Life is full of surprises, but for avid readers, a genuinely unexpected twist is rare. After a while, the startling becomes predictable, the out-of-left-field ho-hum. We recommend these books for readers who are in desperate need of a shock—and these aren’t spoilers, because there’s no way you’ll see them coming.
I’m not much for “gotchas.” Often when a book takes a long time to reveal its twist, I feel a little let down—either with myself for not seeing it coming, or with the author for trying to trick me. But when a story starts with a twist—or in the case of Waking Lions, two twists—I’m on the hook, as every page after such a destabilizing opening could shake things up even more. Israeli author Ayelet Gundar-Goshen’s novel opens with the accidental death of an Eritrean immigrant, run over by an Israeli neurosurgeon’s SUV during an after-hours joyride in the desert. The next day, the dead man’s wife arrives at the doctor’s doorstep, having found his wallet beside the body, and blackmails him into tending the wounds of Eritrean refugees in a hidden desert location. The twists roll on and on in this provocative blend of thriller and social novel, its velocity never dropping, its controlled tension mirroring the ups and downs of a heart monitor.
—Cat, Deputy Editor
Being BookPage’s mystery and suspense editor is a blessing and a curse. I can spot a disappointing ending a mile away, but I’ve also developed an unfortunately strong sense of pattern recognition. Superfluous character who is frequently mentioned or somehow involved in the plot? J’accuse! All this to say, I thought I had Leigh Bardugo figured out. I thought Ninth House, a wintry fantasy-mystery set among Yale’s secret societies, would be one of those books to which I would correctly guess the denouement but would enjoy regardless. As it turned out, Bardugo is smarter than I am. She planned for readers like me, and I fell for it hook, line and sinker. The rapt, breathless joy I felt upon realizing what her real game had been all along was one of my favorite reading experiences of last year.

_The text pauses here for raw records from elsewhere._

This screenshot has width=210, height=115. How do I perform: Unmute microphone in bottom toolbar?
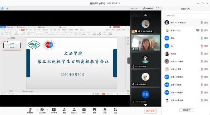(30, 110)
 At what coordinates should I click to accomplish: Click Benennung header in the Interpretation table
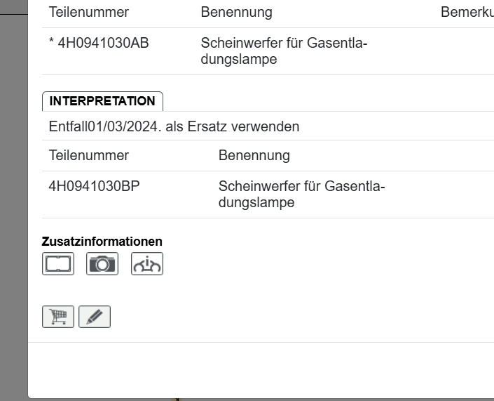(254, 155)
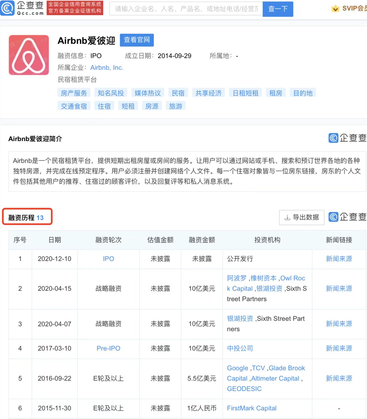Select the 旅游 tag
Screen dimensions: 367x419
coord(176,106)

—Savanna, Associate Editor
Nonfiction books don’t usually have twist endings—at least not in the conventional sense. When I finished Maggie O’Farrell’s memoir I Am, I Am, I Am, however, I reacted as I might have to a particularly startling mystery—gripping the page, mind reeling, trying to grasp the unexpectedness of its conclusion. The book is composed of 17 snapshots from the author’s life of all the times she’s had brushes with death: meeting a murderer on a trail in the woods, a childhood illness, a speeding car that clipped her side, dysentery, three near-drownings, the perils of childbirth and more. These encounters ebb and flow over the course of the book as mortality approaches and recedes again in the rearview mirror. By the penultimate chapter, O’Farrell’s relationship with death reaches a crescendo, and I thought to myself, How could a close call get any closer? But keep reading. As it turns out, death has been just out of frame the whole time.

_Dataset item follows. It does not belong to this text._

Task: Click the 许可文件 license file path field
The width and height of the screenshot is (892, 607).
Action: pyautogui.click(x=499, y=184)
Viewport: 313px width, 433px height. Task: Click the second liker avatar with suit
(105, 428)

—Christy, Associate Editor
The subtitle of Emily Jenkins' unbelievably charming collection of stories about a little girl's toys is “Being the Adventures of a Knowledgeable Stingray, a Toughy Little Buffalo, and Someone Called Plastic.” Plastic takes center stage in the story “The Serious Problem of Plastic-ness,” in which she is dismayed by a book left lying open on the girl’s bedroom floor. Plastic is unable to find herself among the animals depicted in the book. Her distress increases when she reads in the dictionary that plastics are “artificial,” which “doesn't sound nice at all.” Only after a long talk with TukTuk the yellow bath towel (who has seen “a lot of strange behavior in her life as a towel”) does Plastic realize her identity. Jenkins has marvelously concealed key details about Plastic before this point, so the revelation of Plastic's true form feels like a delightful surprise for both Plastic and the reader.

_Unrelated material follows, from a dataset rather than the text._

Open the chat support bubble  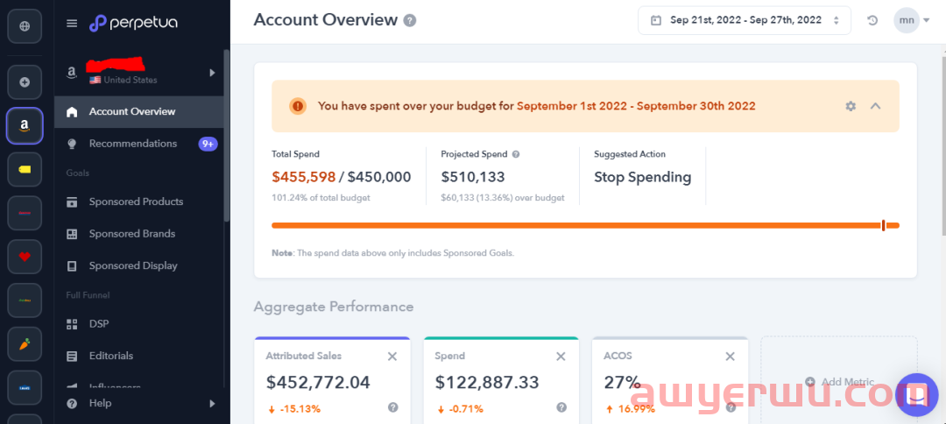[915, 396]
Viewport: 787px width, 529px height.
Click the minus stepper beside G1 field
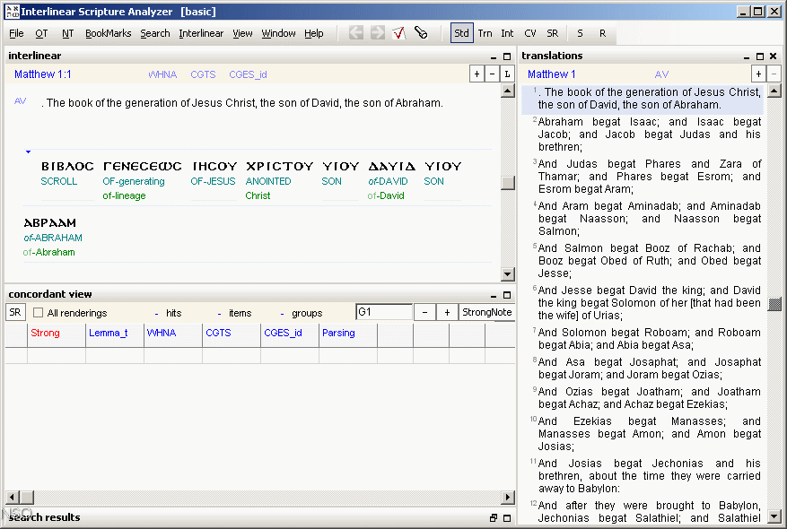click(424, 312)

—Stephanie, Associate Editor
Any reader of Atonement knows that British writer Ian McEwan is not afraid of a story-shaking ending. For admirers of that book, or any novel that sticks a difficult landing, his 2012 novel, Sweet Tooth, is a treat. In the early 1970s, fresh out of Cambridge, Serena Frome is recruited for the British secret service. An indiscriminate speed-reader who believes “novels without female characters were a lifeless desert,” Serena is assigned to recruit writers for a cultural propaganda campaign by posing as the representative of a literary foundation. This rather low-stakes spy game (which unfolds against an equally mundane, grounded portrayal of 1970s Britain, with its energy and labor crises) rolls out as planned—until Serena falls for one of the novelists. If you think you know where this is going, well, you’re not exactly wrong. But McEwan leverages the fungible line between fact and fiction and the power of stories, steering us toward a surprise ending that casts in a different light all that came before.